I thought of the long, wandering path of healing — the digging and excavating, the intensity of long-buried emotional releases that shake window panes as they’re finally freed from a human body. I thought of the searching and striving and the blind leading the blind, the hunt for the pain that is booby-trapping the lives that we are trying so hard to build for ourselves, the ever-moving goalposts and new data and new modalities and promises that this framework will take care of it, this will be the thing that neutralizes the brilliance of evolution. We’ve done it — we’ve finally outsmarted it — and now, we can conquer it.

I thought of the Ticans, the native Costa Ricans who lived here in Los Pargos, outliving the rest of us with their slow living, loose schedules and unfinished roads that, season after season, would spook the particularly calcified American tourists right back into the systems of efficiency and striving that they had spent their carefully planned vacation trying to escape from in the first place.

If we are conditioned to know strife, will ease seem like the bigger threat?

The shells continued to wash up around me, unbidden, unhunted. I thought of the many times that Life had done same, washing up long-buried grievances or painful memories in chance occurrences at grocery stores, or while watching movies, or trying to understand a loved one, or on my honeymoon, or smelling flowers at a farmer’s market, or right before a big presentation. How frustrating and unfair those invitations had felt in the moment — how dare they? Why couldn’t they just leave me alone and let me enjoy my life?

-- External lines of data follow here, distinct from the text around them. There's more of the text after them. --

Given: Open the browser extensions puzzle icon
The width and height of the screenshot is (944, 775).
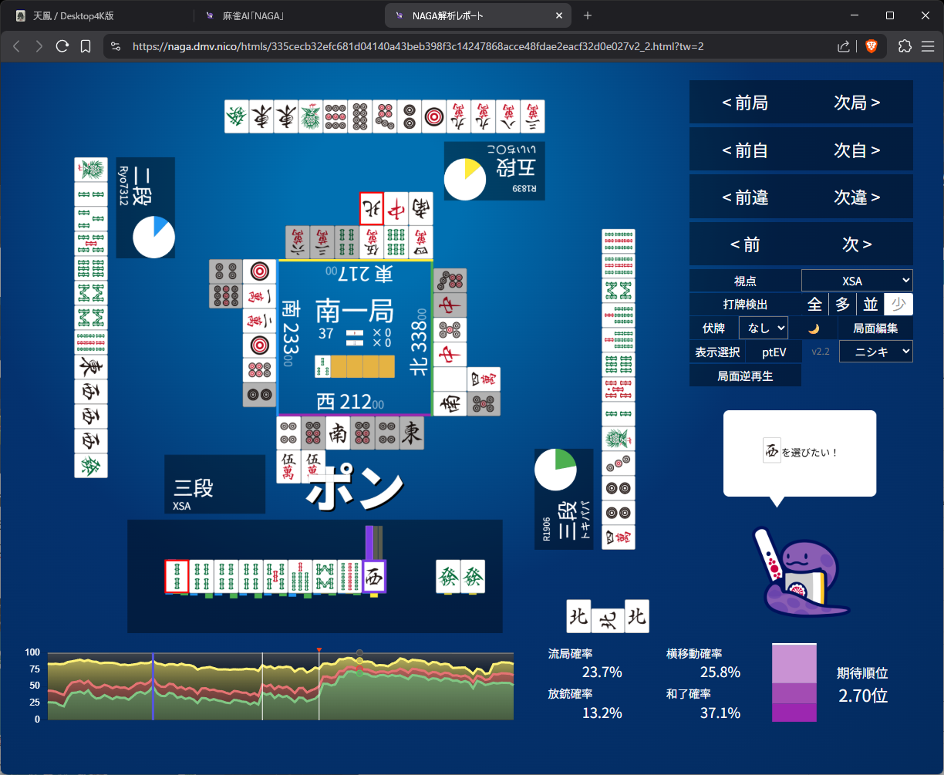Looking at the screenshot, I should point(905,46).
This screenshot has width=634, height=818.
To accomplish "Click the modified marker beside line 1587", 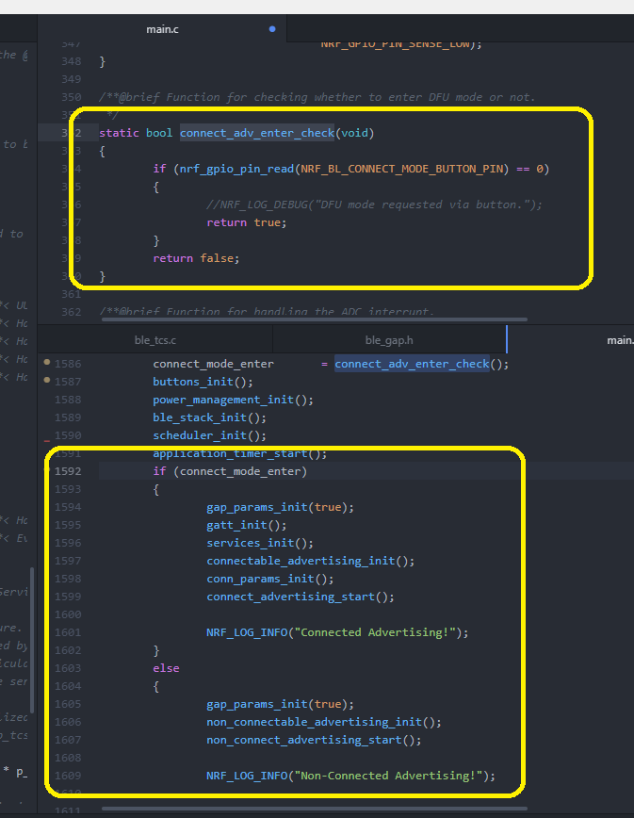I will (x=47, y=381).
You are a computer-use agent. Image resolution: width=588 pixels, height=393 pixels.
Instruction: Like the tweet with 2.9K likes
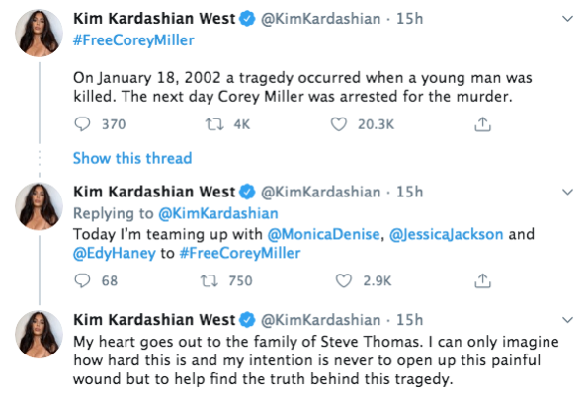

But this is what I have found: Life brings us these opportunities for healing and resolution often and unexpectedly. Do we refuse them because we didn’t ask for them? Or because we’ve been taught to see these moments as inconveniences and injustices, bad luck or God’s wrath or some kind of karmic recompense for some forgotten deed?

[Image not included in the current archive. Images may be included in the future.]

As I buried my feet more deeply into the sand, a gush of salty water rushed over the mound I had so carefully created, washing away my efforts with no apology. My painted toes stuck out of the sand once more, glinting wet in the sunshine. For all of the recent tumult and collapse, something was emerging from the wreckage; it wasn’t another structure, but rather, a living, breathing idea, a singular expression of the Life that was, in that moment, doing its best to move through me:

We cannot contain Life in cages, nor can we pin Life down into static frameworks. Life will always break free of our attempts to bind it, to measure and quantify and bend Life itself so that it might protect us from the weight of our own existential fear and insecurity. We try, and when Life refuses to play ball, we end up with our heads on picnic tables, crying as those structures that never really even belonged to us crumble, and we have to start all over again.

Now, one year and three months later, I look back on what grew from the wreckage of that inner collapse and I feel the promise of what has grown in its place: something more fluid, more flexible and free. In my own system, it feels easy to trust the natural cycles of death and rebirth.

Now, one year and three months later, I look forward into the collective, and it feels far less easy to trust the natural cycles of death and rebirth when it is so easy to imagine the dust and the wreckage that looms: the barren soil, the hungry humans, the skies empty of birdsong and bee.

I wonder if we will try to find our shelter beneath the crumbled remains of those shining, empty promises of innovation, convenience and equity for all?

In my heart, I wonder what may have been — and, perhaps, what may still be — if we all refused to wrestle the Nature within us into subservience, to beat it into submission, or to twist and contort it into man-made delusions.

I stand before the coming wreckage, and I feel the grief of a planet who is waiting for us to remember.